Regolati dalla COVIP, in Italia sono presenti circa 50 fondi pensionistici chiusi, accessibili a lavoratori in funzione della loro categoria professionale, azienda, settore o territorio d’appartenenza. I più importanti sono:

  • Alifond, settore alimentare
  • Arco, lavoratori legno, arredamento e edilizia
  • Artifond, settore artigiano
  • Byblos, industria carta, cartone, editoria e grafica
  • Cometa, settori metalmeccanico e impiantistica
  • Concreto, industria calce e materiale edile
  • Cooperlavoro, lavoratori, soci e dipendenti di cooperative
  • Espero, settore scolastico
  • Eurifer, lavoratori Ferrovie dello Stato
  • Filcoop, aziende, consorzi e cooperative agro-alimentari
  • Foncer, industria ceramica
  • Fonchim, settore chimico-farmaceutico
  • FondAereo, piloti e assistenti volo
  • Fondapi, dipendenti di PMI
  • FondEnergia, settore energetico
  • Fondi IBM, per dipendenti e dirigenti
  • FondoPoste, dipendenti Poste Italiane
  • FondoSanità, lavoratori settore medico-ospedaliero
  • FonTe, lavoratori settore terziario
  • Fopadiva, lavoratori pubblici e privati della Val D’Aosta
  • Fopen, dipendenti Enel
  • Futura, geometri liberi professionisti
  • Laborfonds, lavoratori pubblici e privati di Trentino-Alto Adige e Sudtirol
  • Pegaso, lavoratori aziende pubblica utilità
  • Perseo Sirio, lavoratori di ministeri, enti pubblici, amministrazioni locali e sanità
  • Prevaer, lavoratori aeroportuali
  • Prevedi, lavoratori edili
  • Previambiente, lavoratori igiene ambientale
  • Previbank, settore bancario
  • Previdoc, commercialisti
  • Previmoda, settore moda
  • Previprof, studi professionali privati e associati
  • Priamo, trasporto pubblico
  • Solidarietà Veneto, lavoratori industriali e artigiani del Veneto
  • Telemaco, settore telecomunicazione

Commenti e opinioni sui fondi pensione negoziali. Convengono davvero?

Secondo i dati di COVIP di settembre 2019, sugli 8,2 milioni di italiani che hanno scelto strumenti di previdenza integrativa sono circa 3,1 milioni quelli che hanno aderito ad un fondo pensione negoziale, il 4% in più da fine 2018. Trend positivo confermato anche da Altroconsumo, secondo cui chi aderisce a fondi chiusi ha un valore del 25,9% in più rispetto a chi lascia il Tfr in azienda.
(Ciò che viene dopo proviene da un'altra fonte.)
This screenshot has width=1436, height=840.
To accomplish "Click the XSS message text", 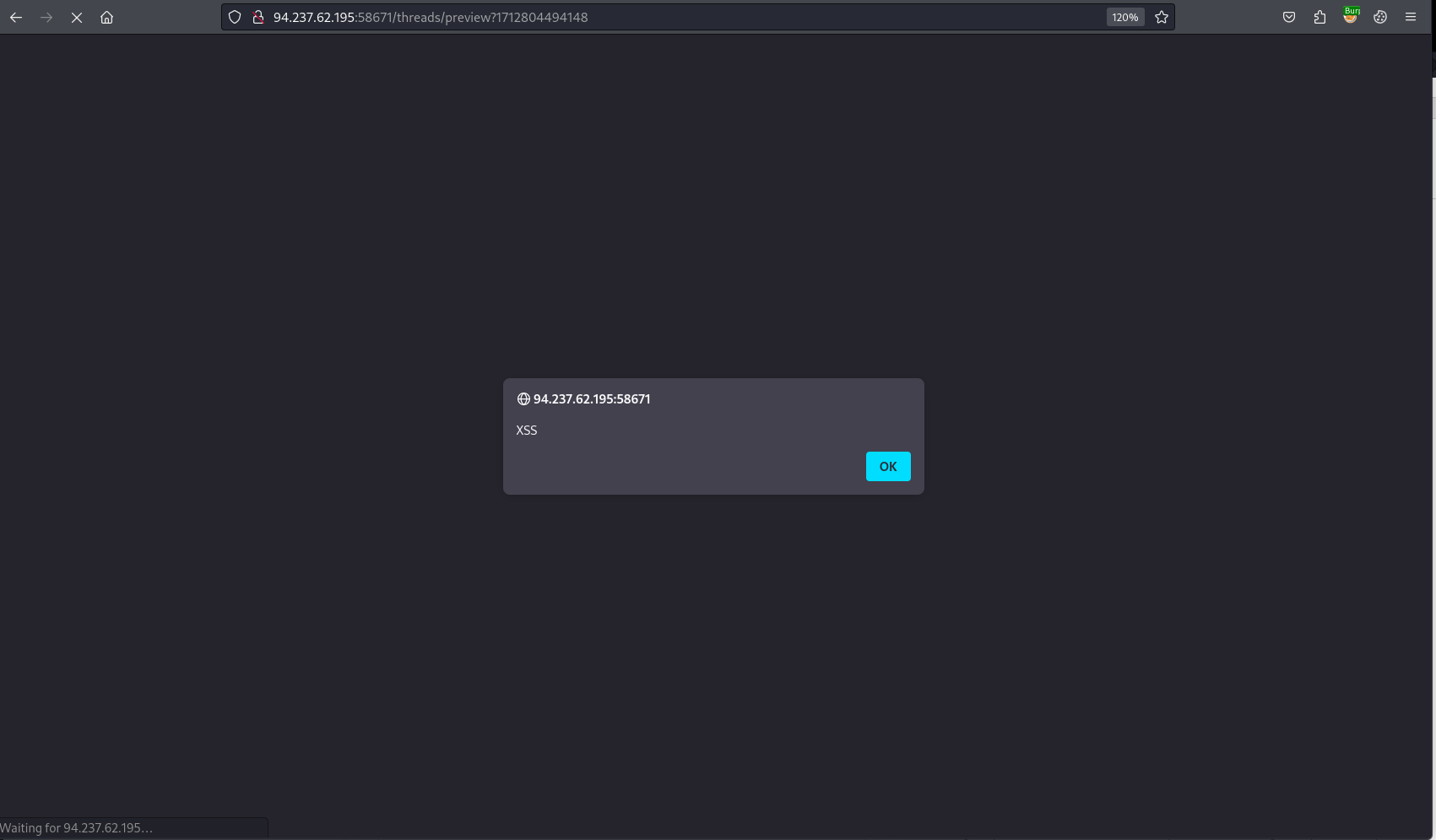I will tap(527, 430).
A conti fatti, davanti alla grave situazione previdenziale italiana, che dalla Legge Fornero del 2011 vede l’ingresso alla pensione sempre più difficile e i cedolini INPS inferiori anche al 75% di uno stipendio medio, un fondo pensione negoziale può rappresentare una conveniente alternativa al trattamento pensionistico di base, che garantisce sicurezza anche di fronte all’instabilità finanziaria italiana. Quindi i fondi pensione sono sicuramente uno dei migliori investimenti che possiamo fare per il Nostro futuro.
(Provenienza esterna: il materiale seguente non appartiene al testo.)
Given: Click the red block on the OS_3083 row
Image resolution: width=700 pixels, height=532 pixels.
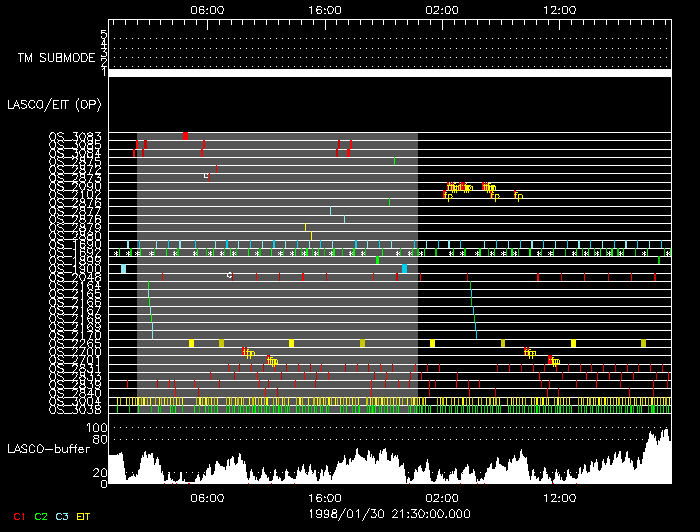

Più redditizio di un fondo aperto, quello chiuso ha però il punto debole di essere accessibile solo a determinate categorie di lavoratori, che di conseguenza saranno le uniche a fruire dei suoi vantaggi. In ogni caso, grazie alla presenza di numerose organizzazioni di categoria e circa 50 fondi distinti, saranno molti i lavoratori e i professionisti che potranno aderirvi, anche se prossimi alla pensione.